Transcribe, starting at the line with "Select the Scale tool in the left toolbar" and ending at the line with "You are a computer-use", every line of the material below exactly, but leave out the pictures and anything outside that span.

======== SOURCE MATERIAL ========

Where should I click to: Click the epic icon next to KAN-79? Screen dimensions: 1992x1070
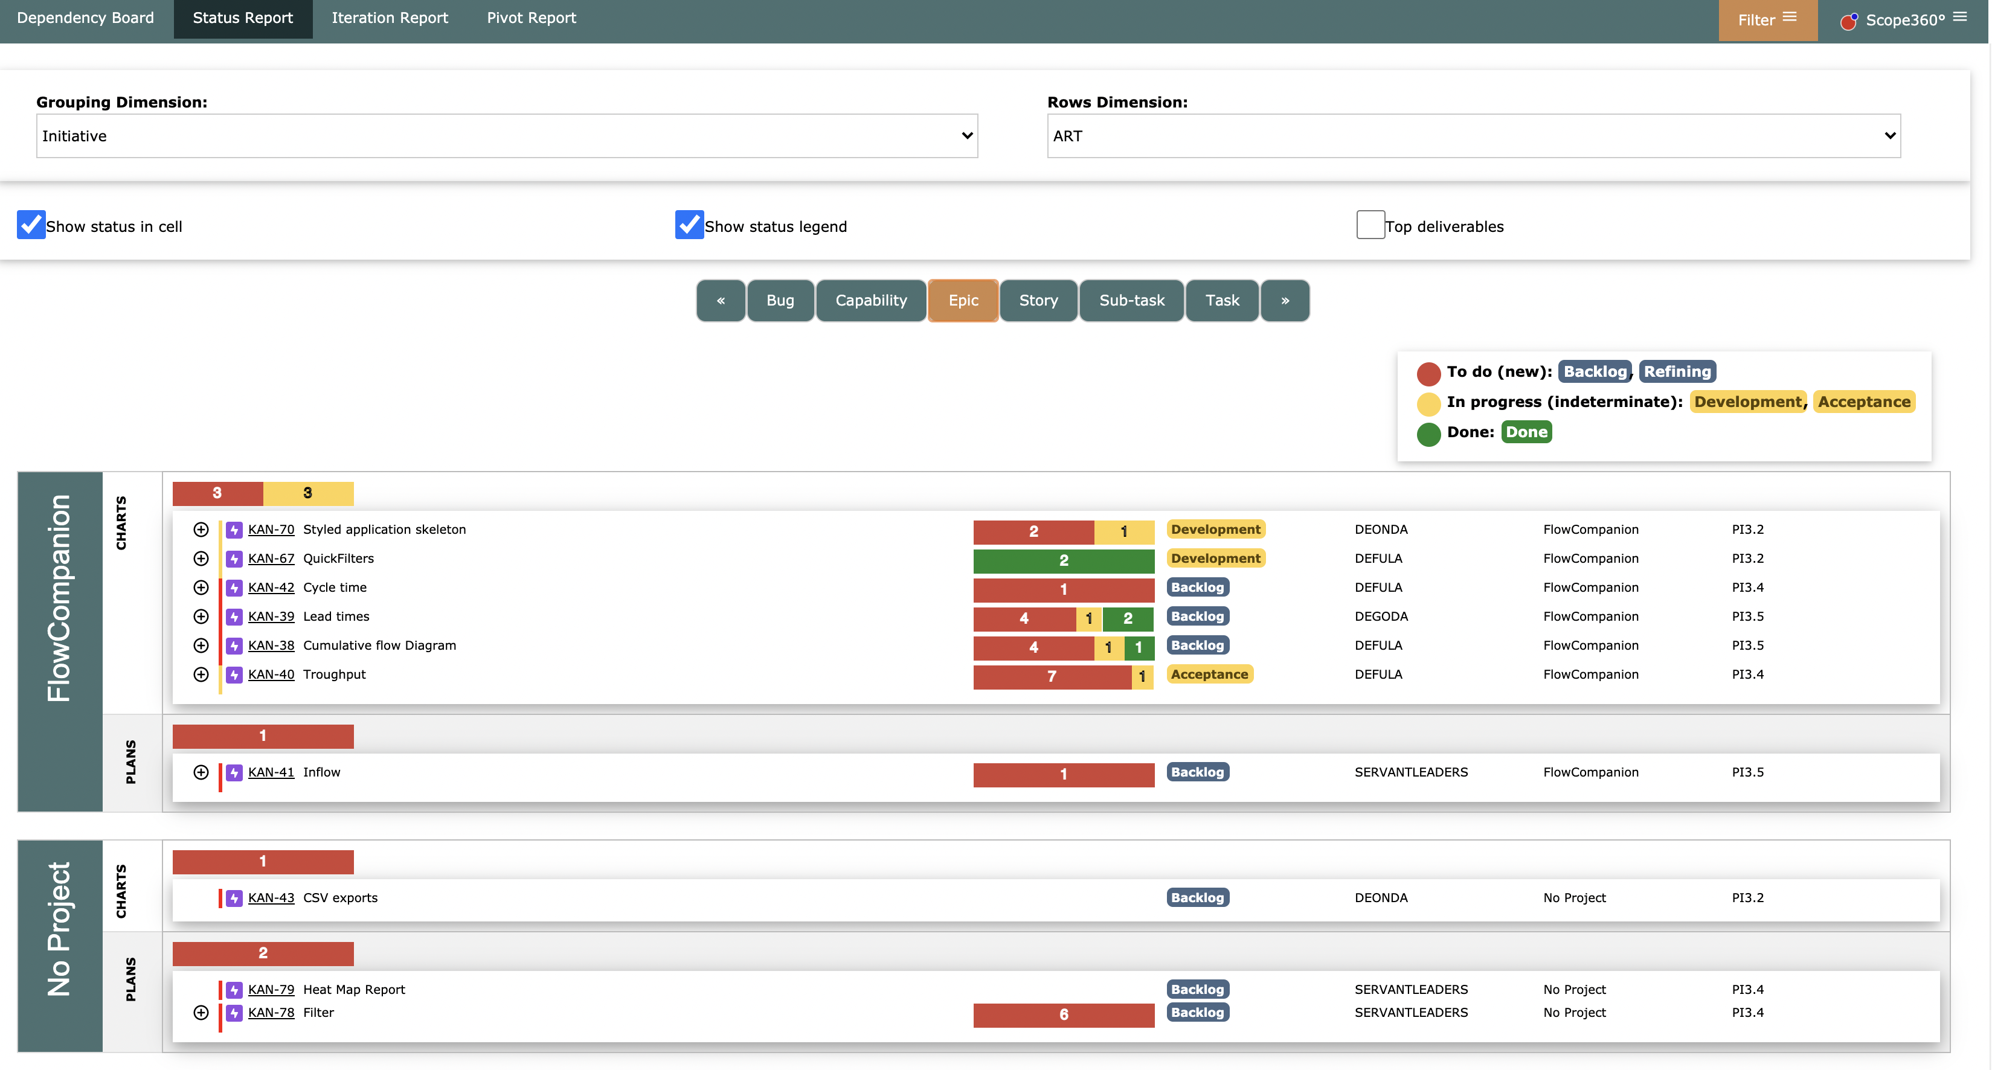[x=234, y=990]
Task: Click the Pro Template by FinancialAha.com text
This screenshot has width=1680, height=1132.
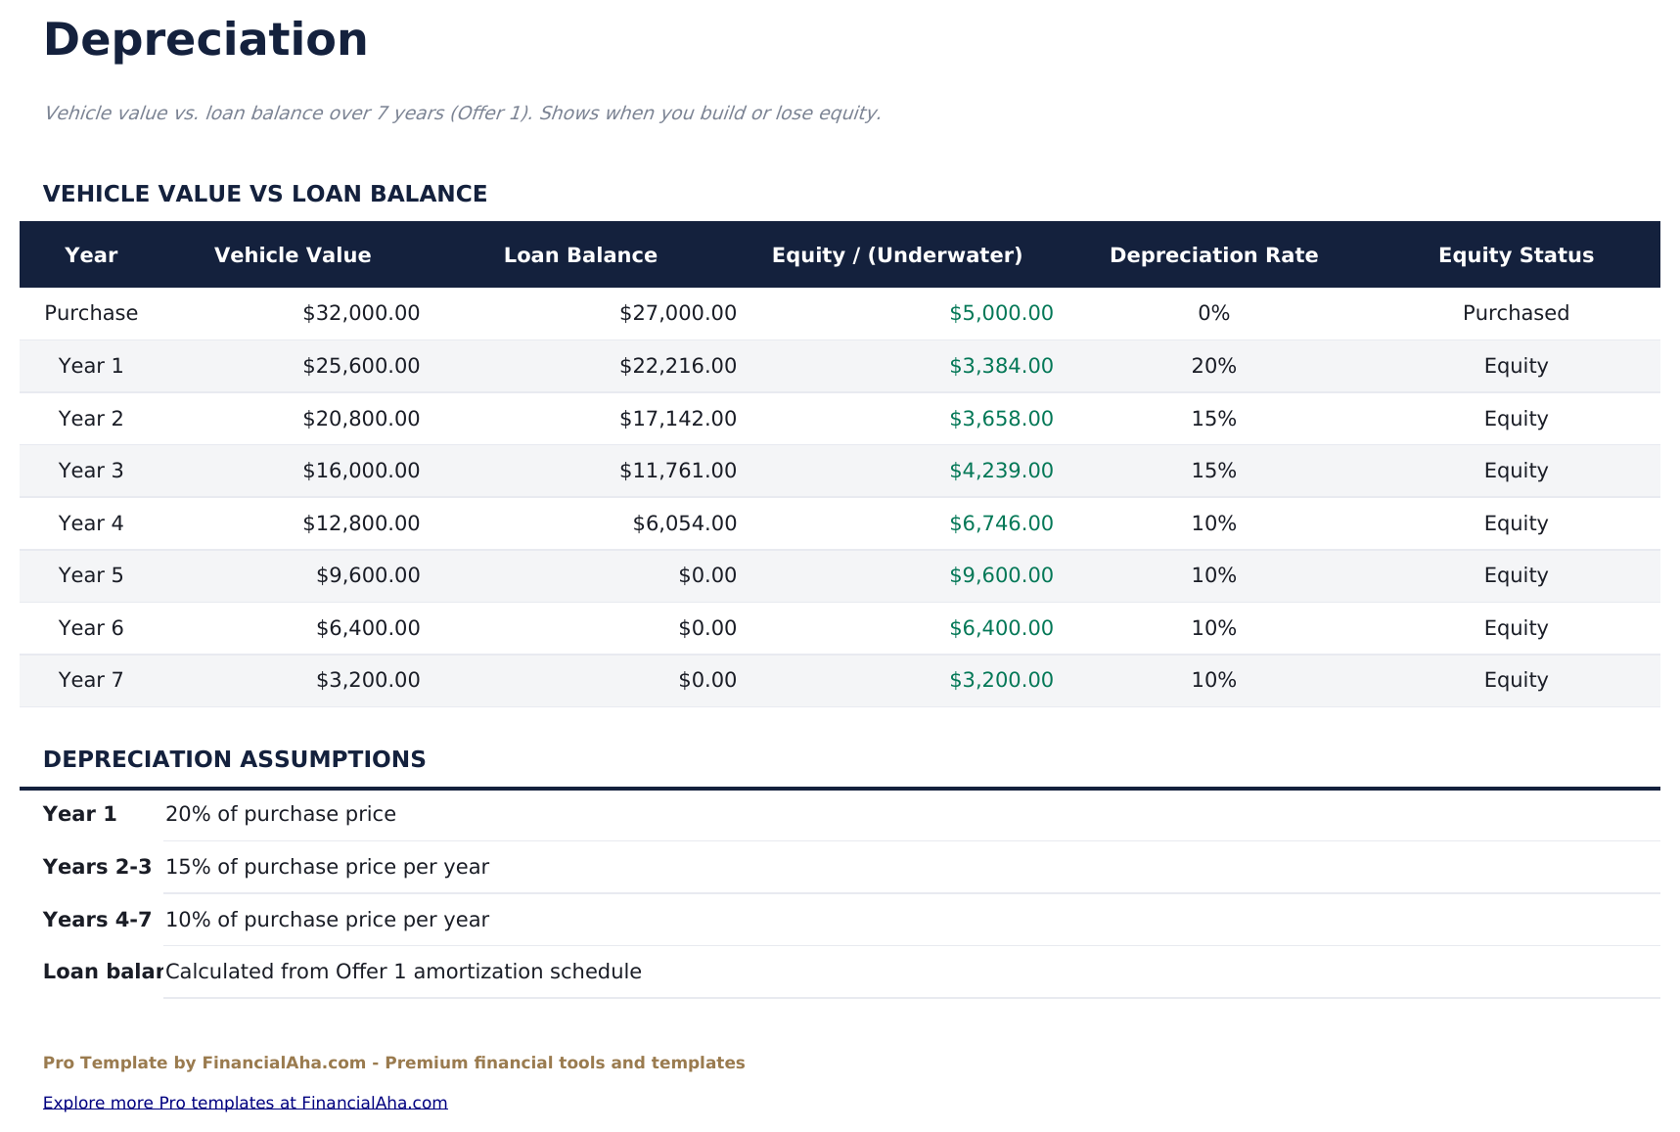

========
======== SOURCE MATERIAL ========

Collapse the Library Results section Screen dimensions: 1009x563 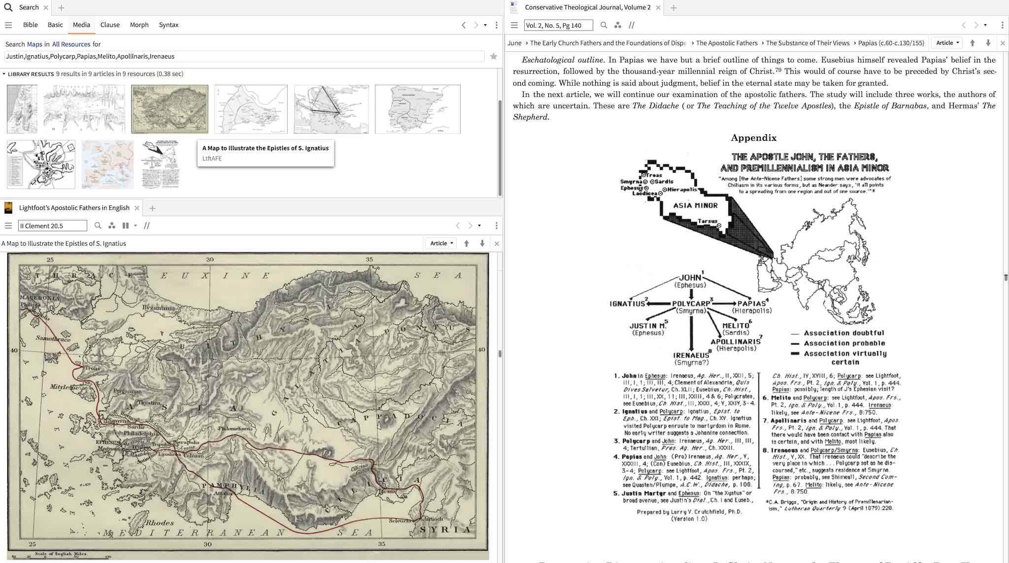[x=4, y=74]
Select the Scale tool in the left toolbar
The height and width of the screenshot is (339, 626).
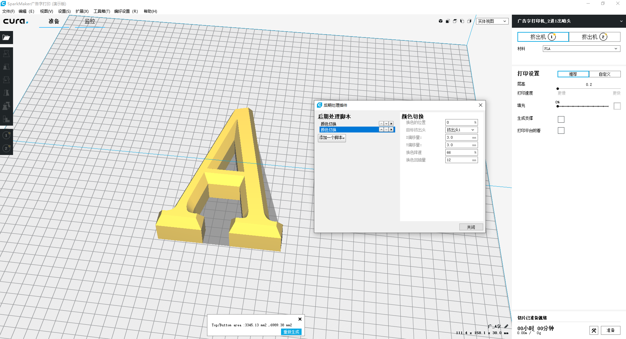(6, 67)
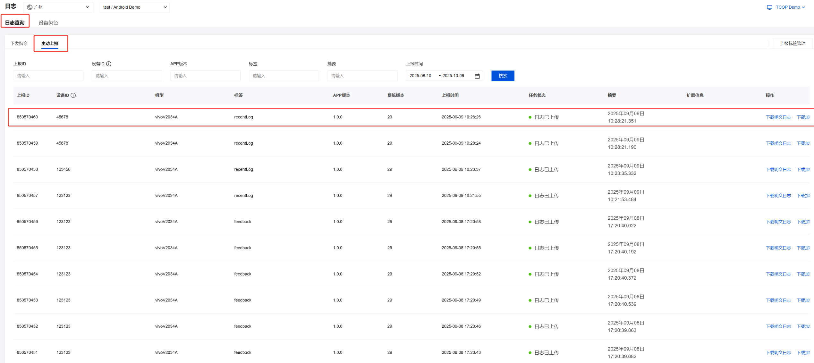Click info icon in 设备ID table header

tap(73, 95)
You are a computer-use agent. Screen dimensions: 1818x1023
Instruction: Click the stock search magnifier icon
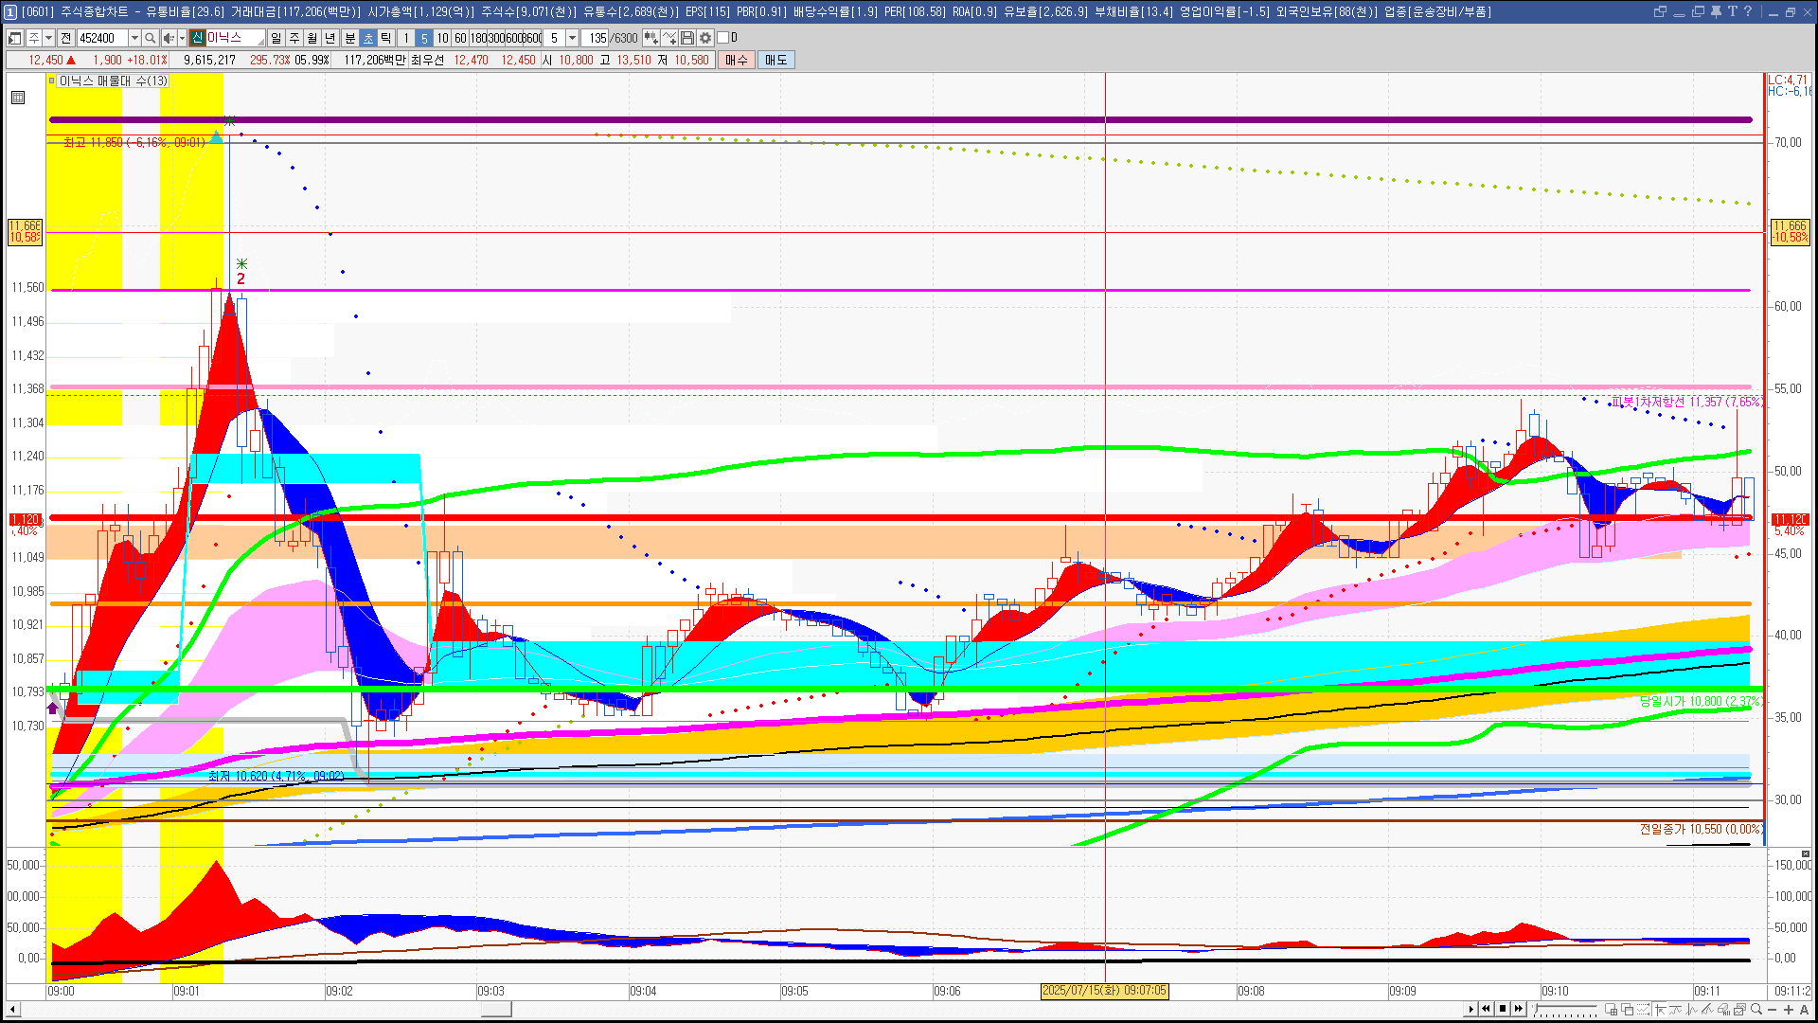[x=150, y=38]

========

* _PROBLEM SOLUTION_
Select the Scale tool in the left toolbar
The height and width of the screenshot is (339, 626).
(6, 67)
Click info icon in 设备ID table header

tap(73, 95)
You are a computer-use agent. Screen dimensions: 1818x1023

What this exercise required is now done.